[START OF Dataset records]

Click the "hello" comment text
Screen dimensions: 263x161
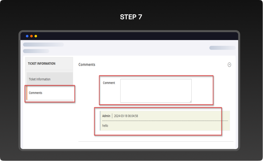105,126
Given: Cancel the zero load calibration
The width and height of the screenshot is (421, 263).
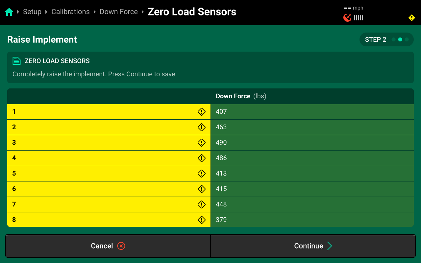Looking at the screenshot, I should coord(108,246).
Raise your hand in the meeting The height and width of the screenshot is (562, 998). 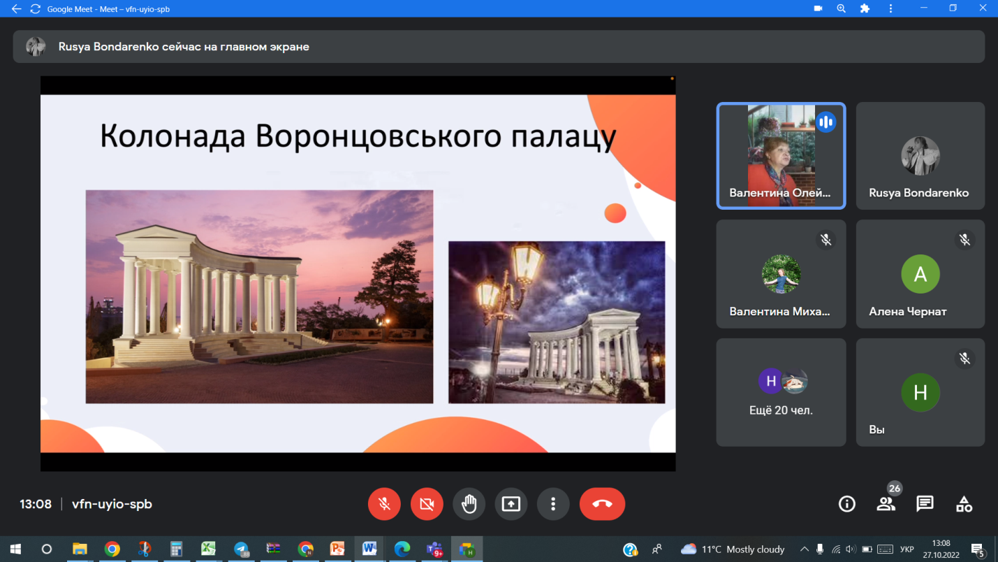tap(469, 504)
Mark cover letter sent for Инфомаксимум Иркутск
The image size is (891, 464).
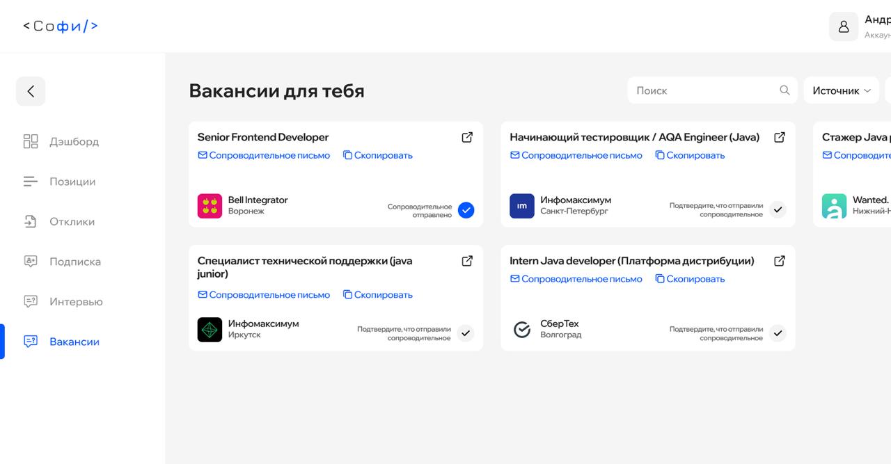pyautogui.click(x=466, y=333)
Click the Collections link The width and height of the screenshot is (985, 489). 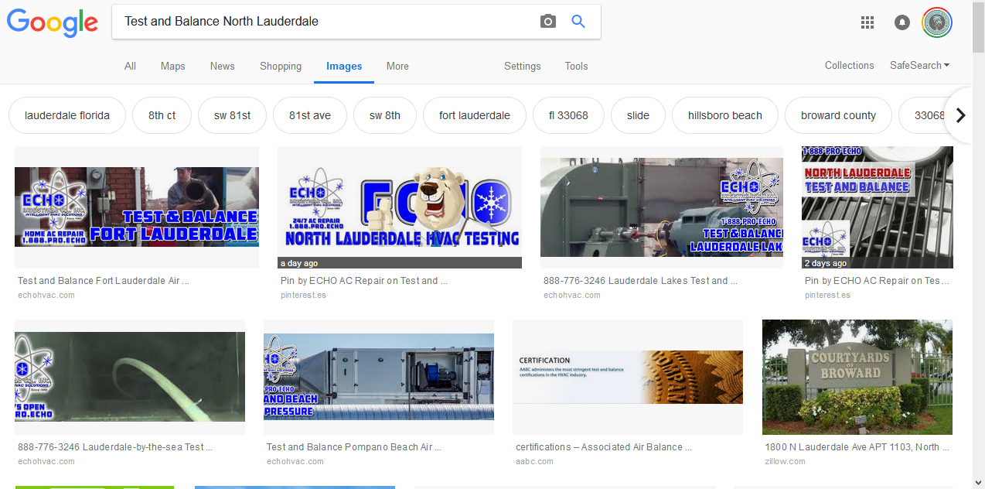tap(849, 66)
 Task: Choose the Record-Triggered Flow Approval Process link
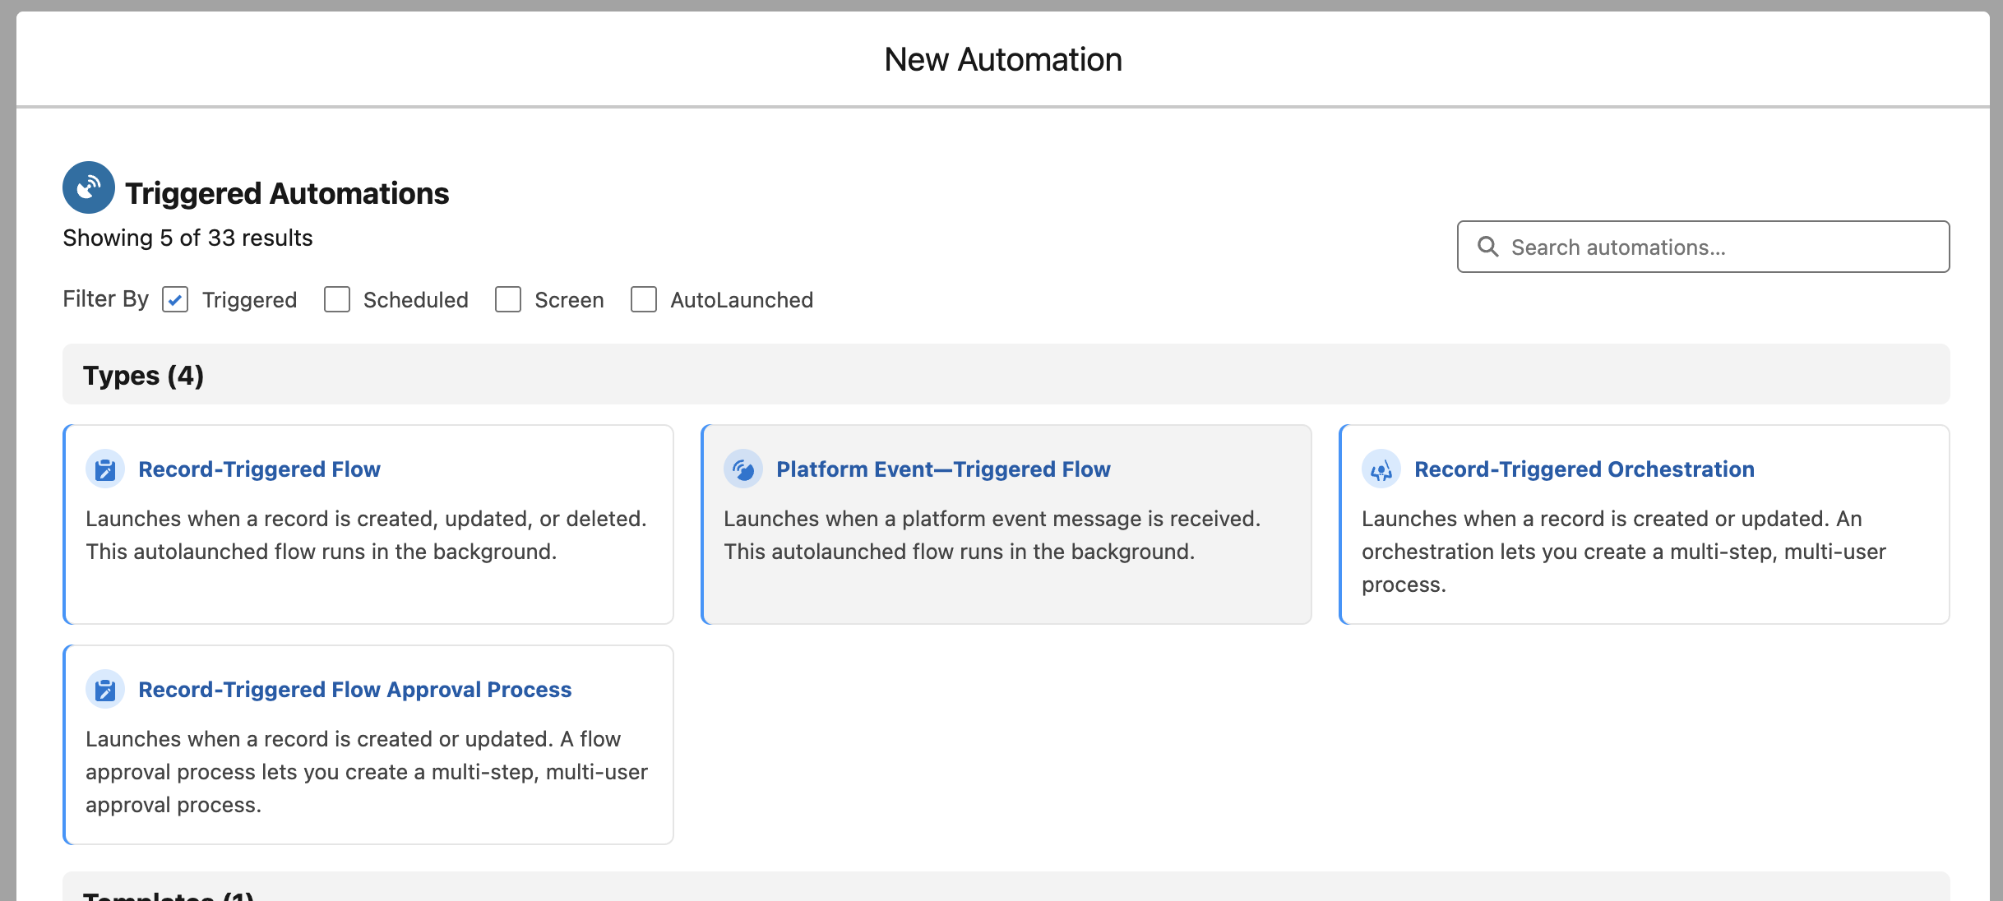(x=354, y=690)
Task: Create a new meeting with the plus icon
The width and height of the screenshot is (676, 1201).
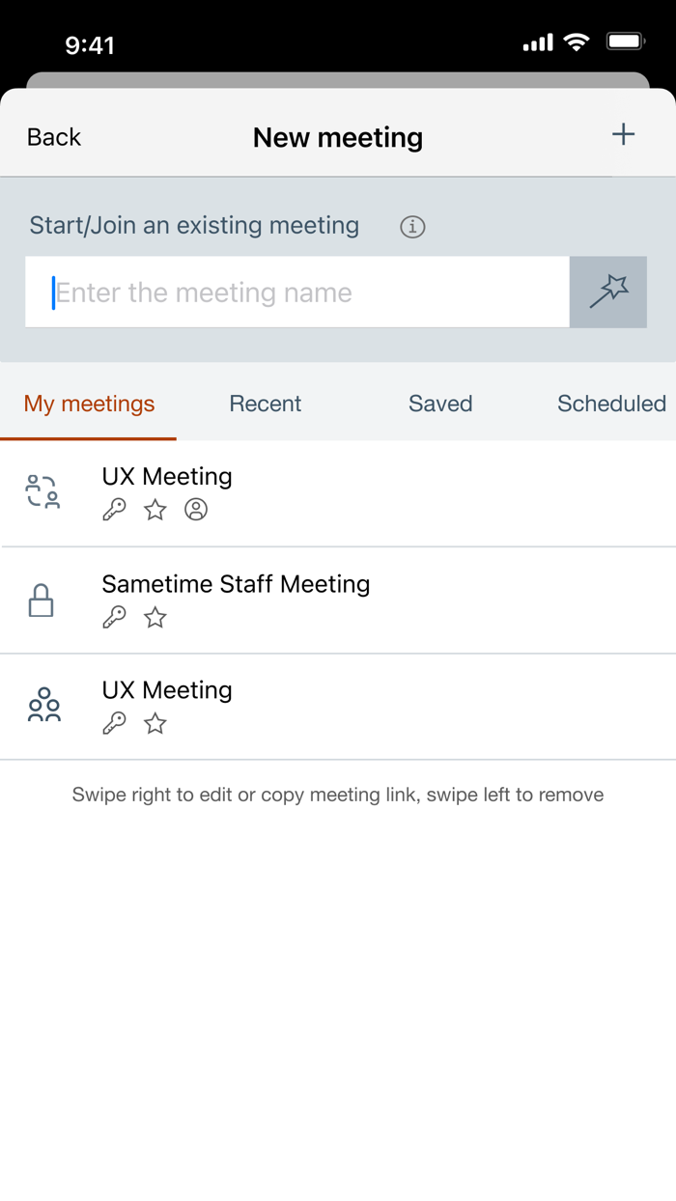Action: (x=625, y=135)
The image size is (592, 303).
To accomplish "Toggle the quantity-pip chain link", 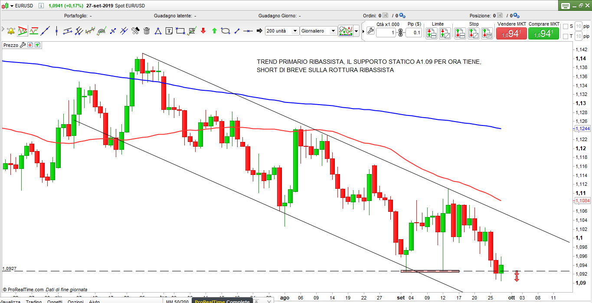I will point(400,33).
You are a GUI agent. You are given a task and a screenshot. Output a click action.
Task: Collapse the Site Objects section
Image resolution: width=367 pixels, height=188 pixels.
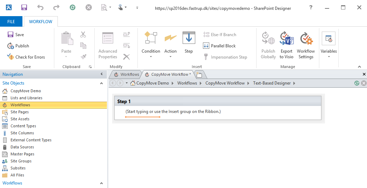pos(102,83)
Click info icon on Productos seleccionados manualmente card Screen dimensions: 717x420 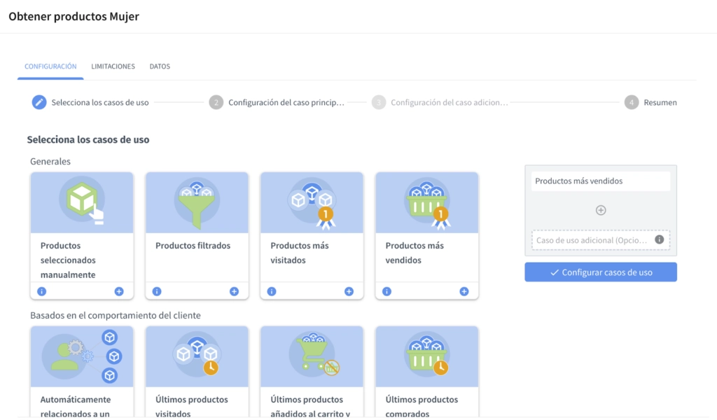pos(42,291)
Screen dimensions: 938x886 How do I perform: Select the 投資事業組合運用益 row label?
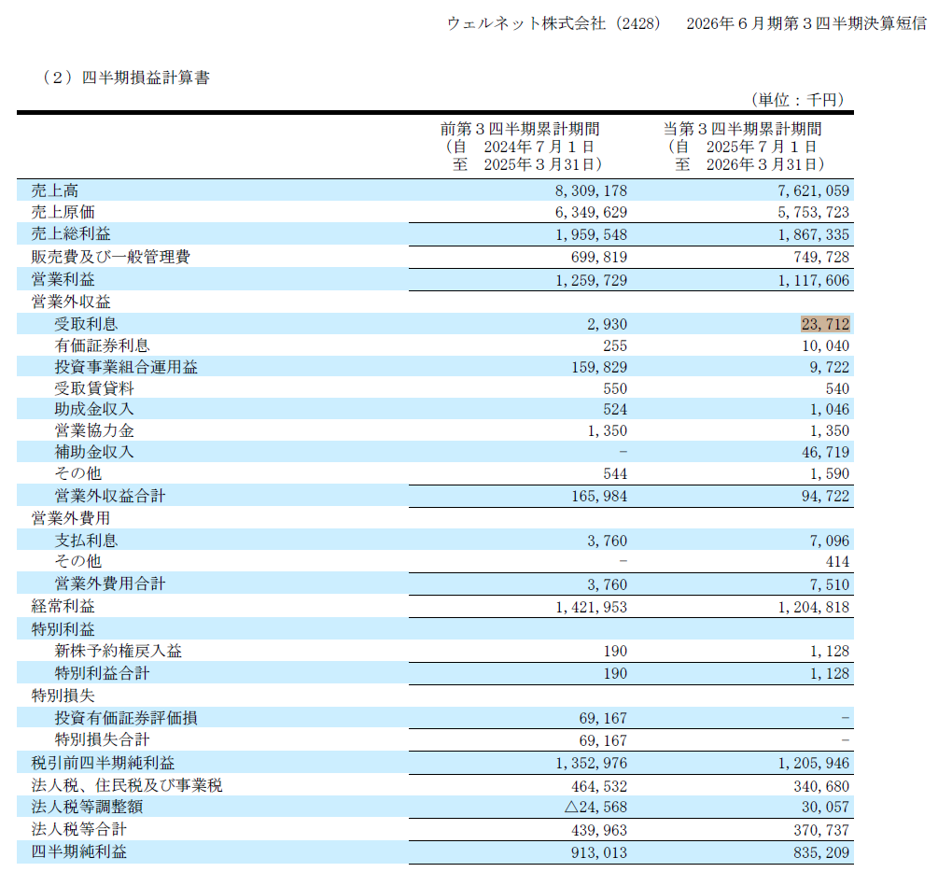[126, 367]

[END OF Dataset records]

Transcribe exactly the part of the entries that opens with the line containing "Screen dimensions: 938x886" and closes at the end of the entries, leaving the pictures out of your answer.

The output:
Screen dimensions: 938x886 How do I perform: Select the 投資事業組合運用益 row label?
[126, 367]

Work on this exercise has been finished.